Danno biologico terminale: cos’è e quando viene riconosciuto

04 Aprile 2021

Il danno biologico terminale appartiene alla tipologia dei danni non patrimoniali, risarcibili ai congiunti (le cosiddette “vittime secondarie”) in determinati casi e con precise modalità.

Nello specifico, si parla di danno biologico terminale quando la persona subisce una lesione a cui consegue una invalidità e/o menomazione psicofisica dall’esito letale. Tale danno è risarcibile ai congiunti qualora intercorra un certo lasso di tempo tra le lesioni e la morte (in genere, almeno ventiquattro ore), a prescindere da che la vittima abbia mantenuto o meno un minimo stato di lucidità.

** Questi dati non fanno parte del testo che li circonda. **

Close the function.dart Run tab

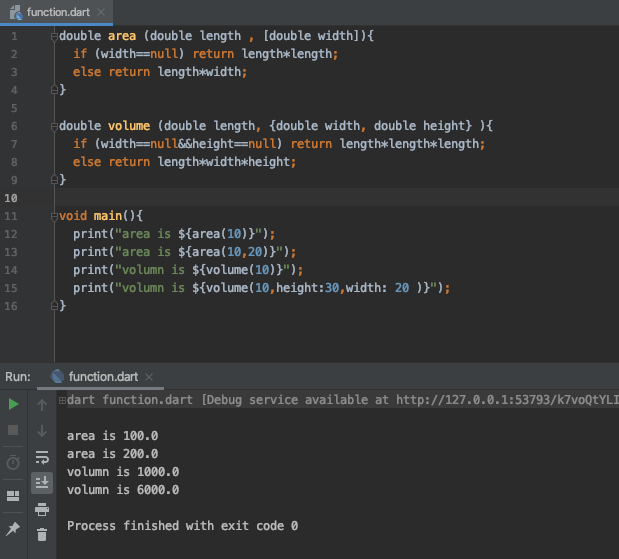[149, 377]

Quando si verifica il danno biologico terminale

Prima di parlare del danno biologico terminale dobbiamo parlare del danno tanatologico, che si verifica quando un soggetto muore per via di un’azione altrui. Tale danno, secondo la giurisprudenza, non può essere risarcito. Essendo un danno da perdita della vita, non potrebbe beneficiarne il suo titolare poiché deceduto ma vedrebbe invece subentrare gli eredi iure successionis.

Tuttavia, le Sezioni Unite della Suprema Corte, con la sentenza n.15350 del 22 luglio 2015, hanno escluso tale possibilità stabilendo che: “La persona deceduta per un fatto illecito non può acquistare (e conseguentemente trasferire ai propri eredi) alcun risarcimento per la perdita della propria vita”. Questo, quando la morte avviene istantaneamente al fatto illecito che l’ha causata. Il danno biologico terminale presuppone invece che la morte non sia istantanea.

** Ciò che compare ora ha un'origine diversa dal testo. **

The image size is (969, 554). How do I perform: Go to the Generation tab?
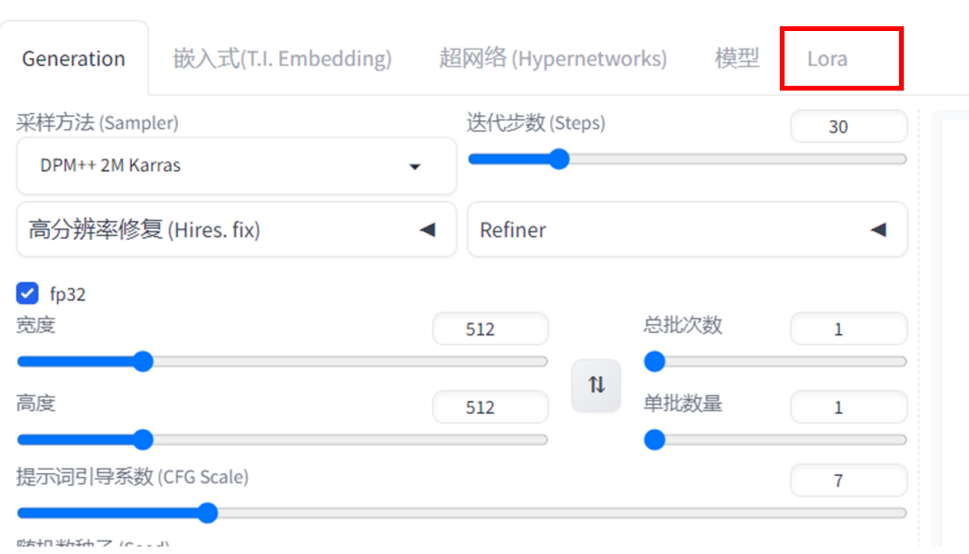tap(74, 59)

In sostanza, si parla di danno biologico terminale quando - per un dato periodo - la persona vittima del fatto illecito rimane in una condizione di invalidità totale o parziale prima di morire per colpa di quello stesso fatto. Affinché tale danno possa essere risarcito agli eredi, il loro congiunto deve essere rimasto in vita per più di 24 ore dall’evento. L’ha stabilito la Corte di Cassazione, con la sentenza n.18163 del 28 agosto 2007: “L’apprezzabilità dello spazio intertemporale richiesta dalla giurisprudenza consiste nel requisito di una netta separazione temporale fra i due eventi che valga a distinguere la loro verificazione nel tempo. Verificatosi questo requisito il danno biologico terminale è sempre esistente per effetto della percezione anche non cosciente della gravissima lesione dell’integrità personale della vittima nella fase terminale della sua vita”.

 

Che cos’è il danno morale terminale?

A differenza del danno biologico terminale, che richiede una soglia minima di durata della sopravvivenza, il danno morale terminale si basa su un diverso presupposto.

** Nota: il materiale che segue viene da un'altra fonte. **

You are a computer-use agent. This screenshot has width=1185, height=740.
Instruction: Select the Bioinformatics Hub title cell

Si verifica infatti nel momento in cui la persona colpita dall’evento lesivo si rende conto della sua fine imminente e, se da un lato non richiede un tempo minimo di sopravvivenza, dall’altro richiede che la vittima sia cosciente seppur per un brevissimo lasso di tempo (il danno biologico terminale si verifica invece anche in assenza di coscienza). A tal proposito, la Corte di Cassazione, con la sentenza n. 26727 del 23 ottobre 2018 ha stabilito il risarcimento del danno morale terminale per i familiari di un ciclista morto due ore e mezza dopo essere stato investito: essendo rimasto vigile e sofferente fino alla morte, negare il risarcimento ai suoi congiunti non avrebbe rispettato il diritto alla dignità umana stabilito dalla nostra Costituzione.